Within his first four months in office, Bresnahan's financial disclosures showed 182 stock trades in a single week, concentrated during the most volatile market period of 2025. His office attributed the trades to a financial advisor acting under a fiduciary agreement.
The STOCK Act does not distinguish between trades made personally by a member and trades made by a financial advisor on the member's behalf. Both must be disclosed. Both are subject to the same insider-trading prohibitions. The use of a financial advisor does not create a legal safe harbor if the member communicates material nonpublic information to the advisor, or if the advisor has reason to believe the member possesses such information.
Separately, Rep. Tim Moore (R-NC) was reported by Fortune in June 2025 to have failed to properly disclose hundreds of thousands of dollars in personal stock purchases made around the Liberation Day period, a potential STOCK Act violation that adds to the pattern of disclosure failures surrounding the tariff trading window.
What CapitolExposed's Data Shows
CapitolExposed's conflict-scoring model assigns elevated scores to trades made during the Liberation Day window for several reasons. The timing proximity component fires because the tariff announcements constitute legislative-adjacent executive action that directly moved markets. The committee-overlap component flags trades in tariff-sensitive sectors by members serving on trade-relevant committees. The volume-anomaly component triggers for members who traded at multiples of their normal activity during this period.
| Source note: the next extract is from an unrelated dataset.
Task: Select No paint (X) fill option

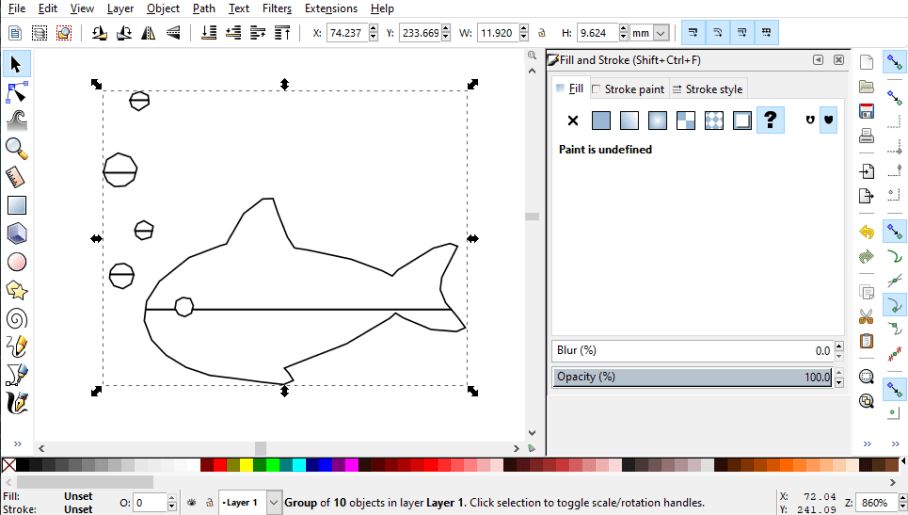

Among the trades in CapitolExposed's database from the April 2 through April 9 window, the average conflict score is 0.14, more than double the overall congressional average of 0.058. Trades by members on trade-relevant committees during this window average 0.22.
These scores do not prove insider trading. They quantify the density of publicly observable red flags around specific transactions. The gap between a conflict score and a criminal charge is vast. But the data establishes that the Liberation Day trading window produced the highest concentration of elevated conflict scores in CapitolExposed's entire dataset.
The Regulatory Gap
The STOCK Act requires disclosure within 45 days. Many of the Liberation Day trades were not publicly known until late May or June 2025. By that time, the market had partially recovered, the tariff pause was in effect, and the news cycle had moved on. The disclosure lag means that the public cannot evaluate a member's trading in real time. By the time filings appear, the informational advantage has already been realized or lost.
The proposed TRUST in Congress Act and similar reform bills would require members to place their holdings in qualified blind trusts, eliminating the possibility of trading on advance knowledge of policy decisions. As of this writing, none of these proposals have received a floor vote.
The Liberation Day episode represents the clearest test case for whether congressional stock trading reform is necessary. Fifty-three members traded through a period when government policy decisions moved markets by double digits, classified briefings informed committee members about trade policy, and the public learned about the trading weeks after the fact. Public disclosure records show these facts clearly. What they cannot show is what was in any member's mind when they placed the trades.